“RoboCop 2” in spite of the script from the once legendary Frank Miller, repeats much of the same beats as the first film. It’s twice as violent, and uneven in tone, but it’s basically the first film all over again in many respects. OCP is planning to release another new robotic police officer, they want to make RoboCop obsolete yet again, there’s a vicious violent gang on the loose and wreaking havoc, and they have some connections to OCP.
This time around OCP’s presence has become much more sentient, and they’re an unwavering force of moral grays who seem to be working for society, when they’re aiming toward their own means. I’m not too sure why they didn’t just scrap RoboCop after the first film, but in either case, Murphy is still the robotic officer, and is still experiencing moments where he remembers who he once was.

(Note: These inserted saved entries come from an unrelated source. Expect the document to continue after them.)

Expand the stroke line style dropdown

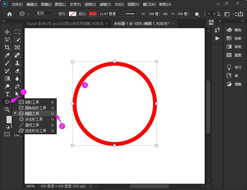coord(132,14)
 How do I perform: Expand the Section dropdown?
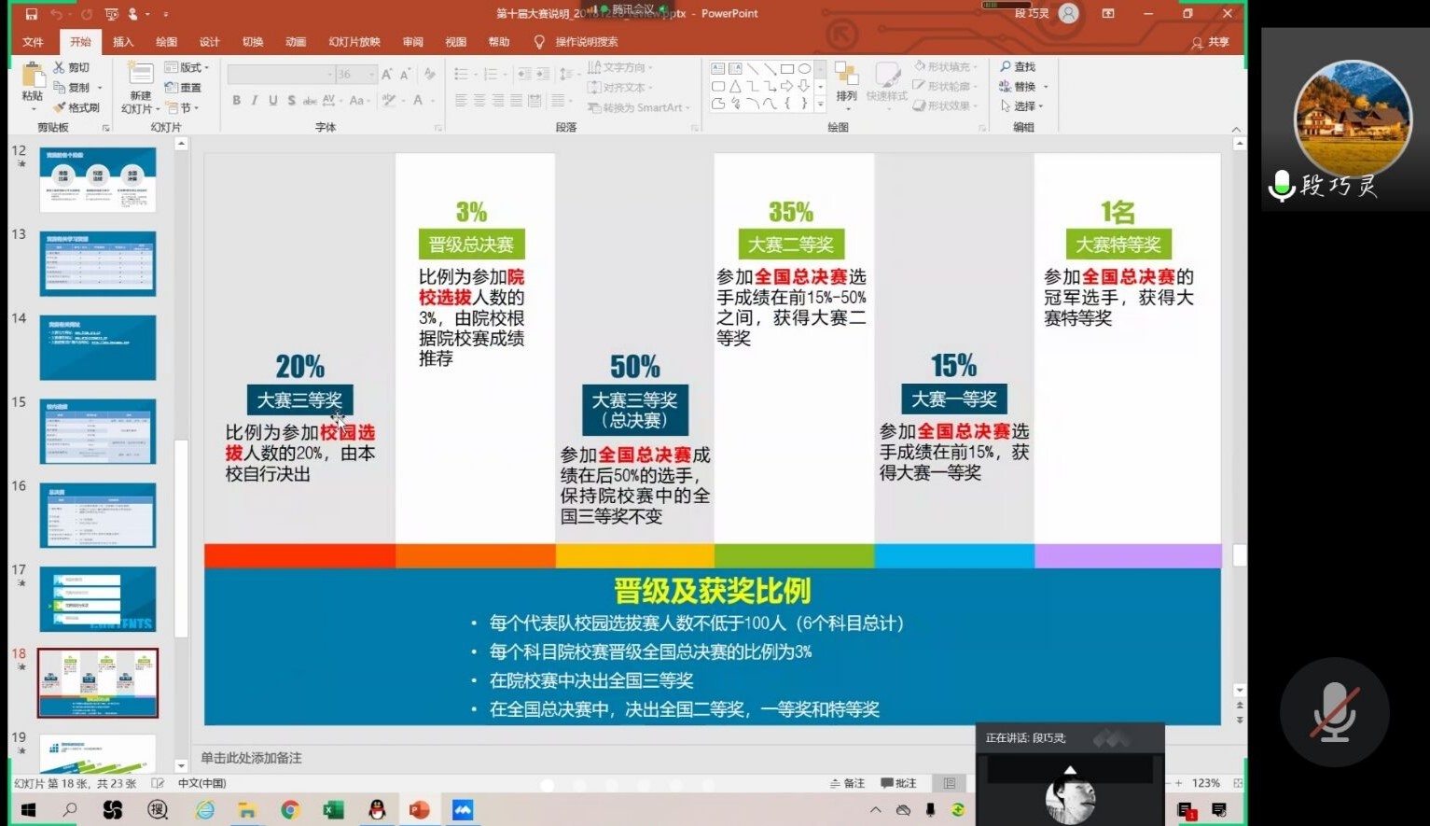[184, 108]
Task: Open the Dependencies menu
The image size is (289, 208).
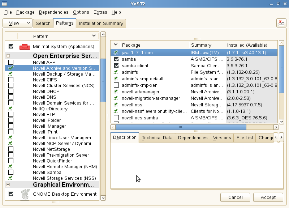Action: [x=53, y=12]
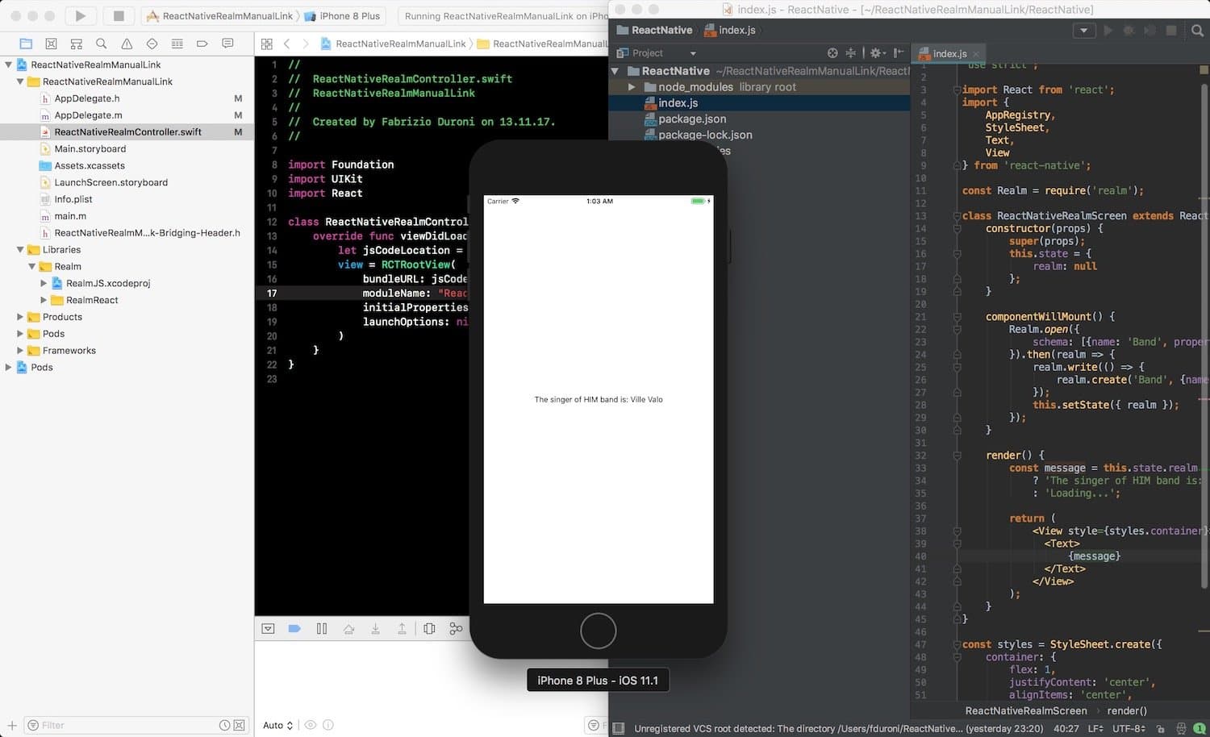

The police and OCP executives are angry that RoboCop not only remember much of his past, but is rebelling against his masters a la Frankenstein’s monster. In a gripping moment, Murphy’s widow confronts RoboCop in tears, and he’s forced to turn her away insisting Murphy is long dead. Murphy is a man stuck in his body who can’t fight back or destroy himself. All he can do is find solace in helping what ever people he can, and trying to bring down OCP and their sinister plans.
Meanwhile, a new gang has been unleashed on Detroit with a new drug that they’re distributing that’s the most addictive substance ever created. RoboCop begins to figure out that they’re learning how to outsmart the cops, and begins infiltrating their underground ring with his partner Officer Lewis. “RoboCop 2” runs the gamut from dark comedy to violent action film time and time again, so when vicious scenes are staged, we can never be sure if it’s intended to be humorous or brutal. Take for example the moment when OCP executive begin displaying their failed attempts at new RoboCop models, including a skull faced police officer that commits suicide.
I was never sure if that was a sequence intent on being horrific lending credence to the exploitative nature of Murphy’s situation, or humorous for its claymation and double takes by scientists. The battle between RoboCop and the new intended model is also quite boring and anti-climactic, even considering the unique spin on the new model. OCP is the real villain, and RoboCop, even as a mechanical sentry, seems to understand that they’ll be beaten in due time. OCP is an entity consistently biting themselves in the backsides, and RoboCop is wise enough to know when to strike. Tom Noonan is great as the new villain, the drug prophet Cain, while Peter Weller is still striking as Alex Murphy, struggling to build a semblance of an existence out of his robotic armor. “RoboCop 2” is a weak and utterly uneven follow-up, but at least presents some unique ideas about RoboCop and his world.